In this example, we use a sample of marketing spend data vs. sales and inspect the correlation between radio spend and total sales. The regression line is fitted using the ols function from statsmodels.formula.api
import pandas as pd
import seaborn as sns
from statsmodels.formula.api import ols
import statsmodels.api as sm
import matplotlib.pyplot as plt
pd.set_option('display.max_columns', None)
df = pd.read_csv("marketing_sales_data.csv")
# Drop rows with any null values
df.dropna(inplace=True)
# Check and handle duplicates if needed
if df.duplicated().sum() > 0:
df.drop_duplicates(inplace=True)
#rename columns to snake
df.rename(columns = {'Social Media': 'Social_Media'}, inplace = True)
# Simple order encoding
tv_dict = {'Low': 1, 'Medium': 2, 'High': 3}
df['TV'] = df['TV'].replace(tv_dict)
# One-hot encoding for non-ordinal variable
df = pd.get_dummies(df, columns=['Influencer'], dtype=int)
# Define and fit the model
ols_formula = "Sales ~ Radio"
OLS = ols(formula=ols_formula, data=df)
model = OLS.fit()
summary = model.summary()
print(summary) #Prints off the statistical summary including R squared and the Beta coefficients.
# Calculate residuals and predicted values
residuals = model.resid
y_pred = model.predict(df['Radio'])
Results return from the model.summary() method from the OLS (ordinary least squares) function from the statsmodels module.

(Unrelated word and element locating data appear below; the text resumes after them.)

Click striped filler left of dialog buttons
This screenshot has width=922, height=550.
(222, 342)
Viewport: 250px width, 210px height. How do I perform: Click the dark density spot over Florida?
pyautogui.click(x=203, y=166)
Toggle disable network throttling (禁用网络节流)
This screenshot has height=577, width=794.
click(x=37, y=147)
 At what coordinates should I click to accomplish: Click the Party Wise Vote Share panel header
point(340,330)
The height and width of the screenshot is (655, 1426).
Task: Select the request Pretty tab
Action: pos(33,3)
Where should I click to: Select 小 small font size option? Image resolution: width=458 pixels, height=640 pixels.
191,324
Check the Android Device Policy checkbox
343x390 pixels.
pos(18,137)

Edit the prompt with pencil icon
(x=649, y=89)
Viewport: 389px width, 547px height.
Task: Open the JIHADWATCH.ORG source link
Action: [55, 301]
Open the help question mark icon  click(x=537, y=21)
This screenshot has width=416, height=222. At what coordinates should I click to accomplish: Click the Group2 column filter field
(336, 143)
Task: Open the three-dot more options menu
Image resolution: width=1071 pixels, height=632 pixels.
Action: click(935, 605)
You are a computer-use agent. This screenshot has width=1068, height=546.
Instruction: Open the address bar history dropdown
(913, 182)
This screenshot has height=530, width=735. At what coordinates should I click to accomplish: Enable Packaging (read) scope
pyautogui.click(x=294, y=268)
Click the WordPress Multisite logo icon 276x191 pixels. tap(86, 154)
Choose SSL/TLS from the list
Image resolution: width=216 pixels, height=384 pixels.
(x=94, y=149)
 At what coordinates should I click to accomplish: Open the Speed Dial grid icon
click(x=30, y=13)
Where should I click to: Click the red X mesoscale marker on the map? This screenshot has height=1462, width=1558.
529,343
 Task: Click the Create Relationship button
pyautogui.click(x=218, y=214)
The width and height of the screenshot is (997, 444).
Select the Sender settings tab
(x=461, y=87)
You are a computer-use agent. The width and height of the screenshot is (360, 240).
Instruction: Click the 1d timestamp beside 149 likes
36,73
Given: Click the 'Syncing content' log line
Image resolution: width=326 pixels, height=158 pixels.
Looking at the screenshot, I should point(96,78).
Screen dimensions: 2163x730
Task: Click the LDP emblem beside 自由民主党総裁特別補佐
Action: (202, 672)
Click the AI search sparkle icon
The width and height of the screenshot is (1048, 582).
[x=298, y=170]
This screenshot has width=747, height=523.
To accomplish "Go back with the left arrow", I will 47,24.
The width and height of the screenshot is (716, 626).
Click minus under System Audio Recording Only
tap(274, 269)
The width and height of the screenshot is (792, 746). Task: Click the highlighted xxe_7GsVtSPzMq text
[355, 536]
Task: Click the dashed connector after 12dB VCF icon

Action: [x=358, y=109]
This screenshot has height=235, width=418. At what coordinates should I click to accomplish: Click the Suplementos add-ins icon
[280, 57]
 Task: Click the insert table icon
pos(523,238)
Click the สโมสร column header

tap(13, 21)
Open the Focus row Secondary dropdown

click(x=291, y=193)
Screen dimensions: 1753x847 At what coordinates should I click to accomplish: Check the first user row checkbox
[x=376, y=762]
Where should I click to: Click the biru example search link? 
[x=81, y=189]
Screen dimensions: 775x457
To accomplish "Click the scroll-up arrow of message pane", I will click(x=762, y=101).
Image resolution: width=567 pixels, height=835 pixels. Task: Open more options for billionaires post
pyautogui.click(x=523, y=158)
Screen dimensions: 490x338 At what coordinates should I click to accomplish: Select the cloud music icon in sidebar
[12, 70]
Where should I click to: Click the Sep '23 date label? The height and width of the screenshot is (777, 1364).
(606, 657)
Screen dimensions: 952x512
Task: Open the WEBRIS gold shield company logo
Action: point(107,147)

R squared is calculated as 0.757 meaning 76% of the variability in y (sales) is accounted for by radio. However, if we look at other media, we will see that other variables (TV) also have a strong correlation.
The Beta coefficient for radio spend is 8.17, which means that for every $1 million in Radio spend, we get $8.17 million in sales.